There are people who say that I look a bit like the Queen, most of that is cosmetic of course, because we both wear specs and favour a headscarf. But you never know, we may be related somewhere down the line. My mother bore a striking resemblance to Prince Arthur, the Duke of Connaught, who was Queen Victoria’s son, and brother to King Edward VI. The thing was that my Grandmother had been in service at some house near Driffield where Arthur stayed once or twice in the mid 1870s, around the time that my mother was born. All of the younger Royals in those days were known for not being completely in charge of their animal instincts, particularly with serving girls in the houses that they served, so there is a possibility that I, like Her Majesty, am a direct descendent of Queen Victoria. And there could well be a bit of Lloyd George in there somewhere an’all. But that’s another story.
About a week after the king died Churchill announced that we had our first Atom Bomb. What on earth we ever needed an Atom bomb for has always baffled me. It wasn’t as if the Germans had one. But old Winston still had his war hat on and was probably a bit too impressed with what the Americans had done to the Japanese with theirs. I don’t know. What I do know is was that the powers that be wasn’t going to put Britain at Risk with the test explosions. They did them near Australia, which is about as far away from Britain as you can get. Little wonder that the Aussies don’t like us very much.
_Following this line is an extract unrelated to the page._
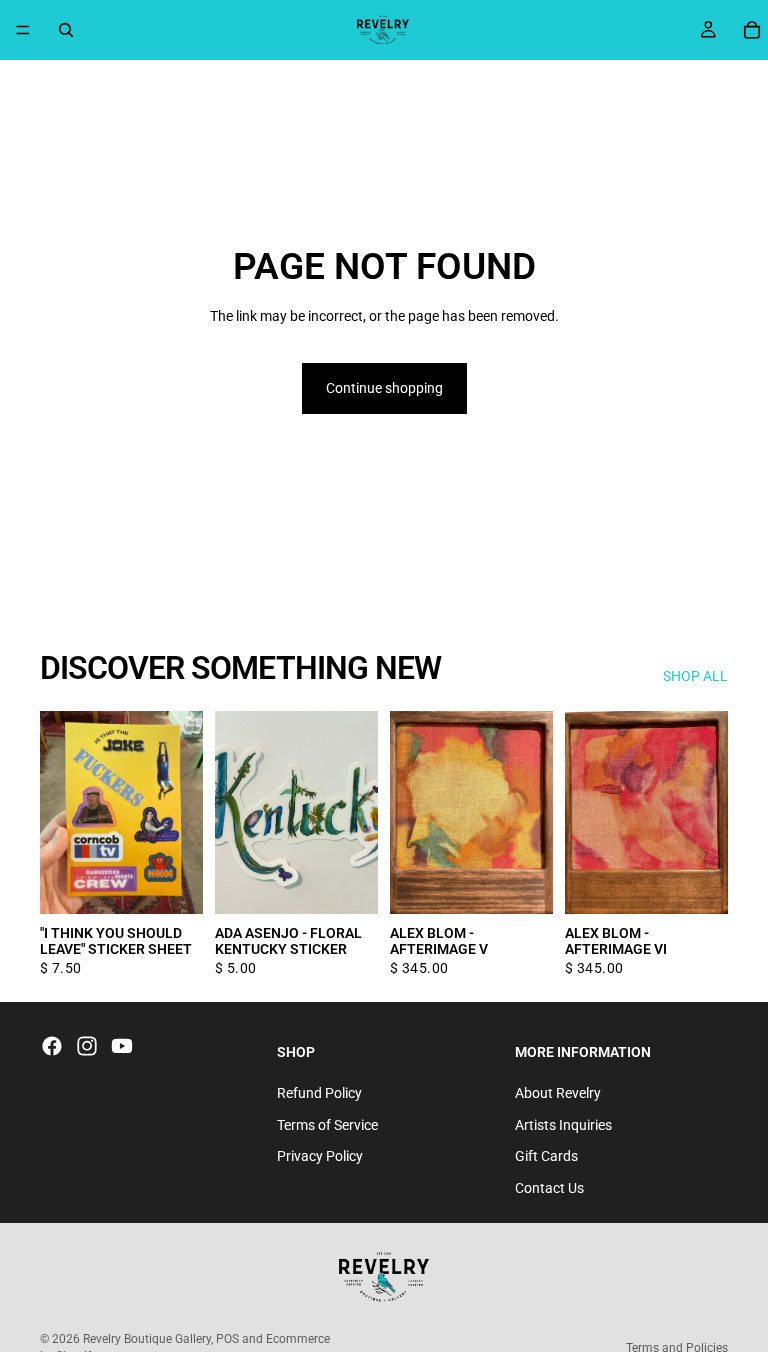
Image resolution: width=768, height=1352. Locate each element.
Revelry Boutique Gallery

Auntie Doris’s Top Pop hit of 1952: “Do not Forsake me oh my Darling” by Frankie Laine. It was from the film High Noon. And it had a desperate, dramatic feel to it, just like the film.”I must face a man who hates me, or lie a coward, a craven coward, in my grave.” What a choice! I would have laid the craven coward in my grave, if he would have let me. And he probably would have, what with him being such a yellow belly. No point in facing people who hate you, You never know what they might do.